Not everyone is eligible to get vaccinated, nor does the vaccine always work on some (because some people’s immune systems just suck). But that’s why 85 percent of a population should strike to gain immunity from it.
We definitely know more about COVID in July 2021 than we did in July 2020, when we were pretty sure it was going to be an impediment to the season fall of 2020 but wasn’t quite sure how to handle it so we erred on the side of All Caution, All The Time (not a bad move!), and in many cases clubs didn’t open at all. It seems safe to say COVID in fall 2021 will not be the same all-encompassing concern, thanks to modern medicine. As a result, we can eschew any “one sweeper” rules, limitations on spare players or building capacities, and the need to slather every shared surface with bleach or sanitizer.2
But the reason we can scale back all these restrictions is because of (1) more knowledge, and (2) more vaccines. If we learned anything, it’s to not take for granted that everyone will be vaccinated and everything will be okay.
Your club should certainly be having these conversations this summer on how to keep the entire club and their families safe. If state law puts one hand behind your back, use the other hand to get creative. For example, Major League Baseball couldn’t force the jabs on their players, but they incentivized teams by scaling back restrictions if 85 percent of their “Tier 1” staff (players, coaches, clubhouse workers) were vaccinated. And the WNBA recently announced that 99 percent of their players got the shot.
Maybe if 85 percent of your curling league has immunity, you can promote it as “COVID-protected.” Even if your restrictive laws can’t preclude someone from joining, you can at least brag about it.

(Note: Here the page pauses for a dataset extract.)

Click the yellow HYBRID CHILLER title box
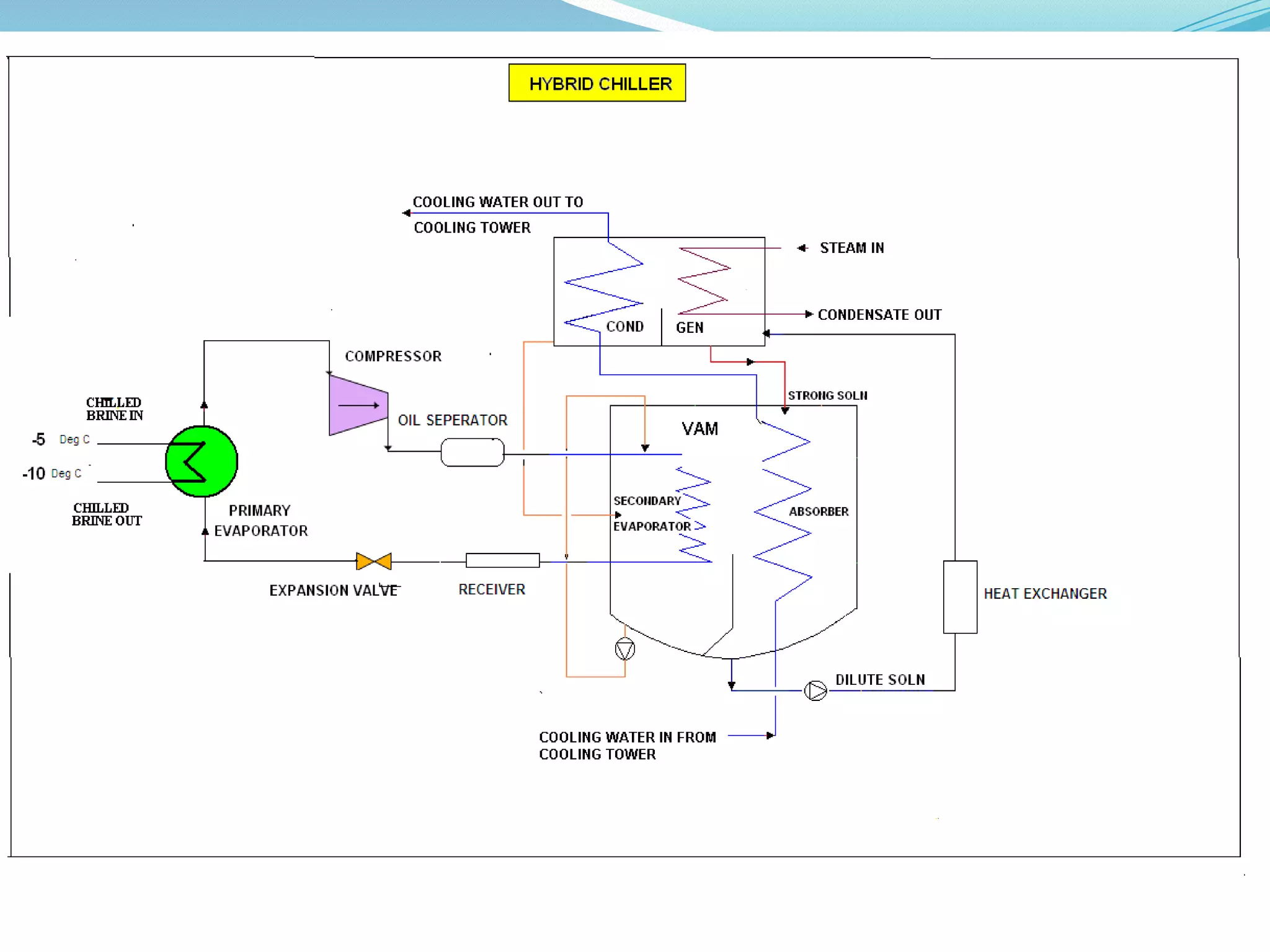 597,83
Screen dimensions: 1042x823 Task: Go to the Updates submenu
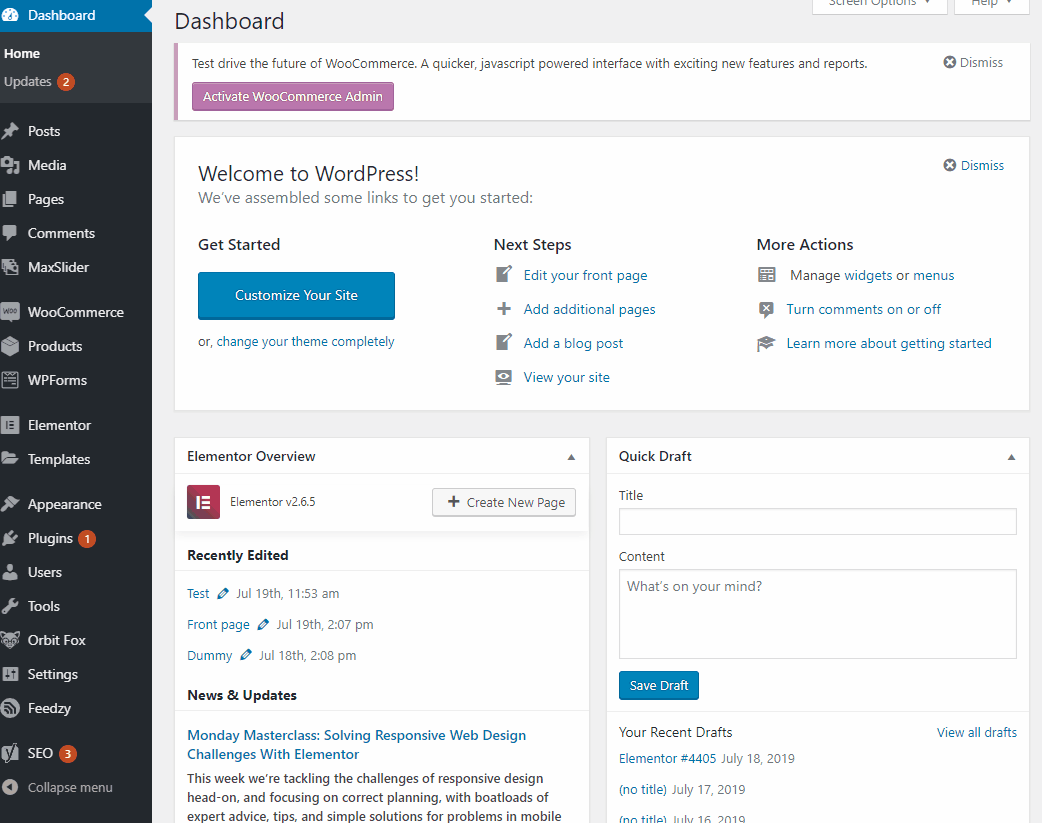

Or maybe it’s something as simple as sending out an email blast to the members stating, hey, we know we can’t make you get the vaccine, but we also can’t stop you from wearing street shoes on the ice and you don’t ever do that, so for the benefit of the club, and to yourselves, please get the shot. And later on, get the flu shot, because both of them are pretty deadly and we have some members who are older and others with pretty bad immune systems, and we’d hate to lose our drinking buddies. Plus if your skip gets magnetized, who knows, maybe your shots will finally curl toward them and into the right spots.
UPDATE: A member from the Diamond State Curling Club in Delaware reports that vaccinated members may curl without a mask.
If there are other clubs which also have similar policies, please let me know, I’d love to share them. If nothing else it would make a good list of places to spiel this season.
We may want to keep the masks around, though, even if not mandatory because not getting the flu absolutely rocked. And I wouldn’t mind handshakes being a relic of the past.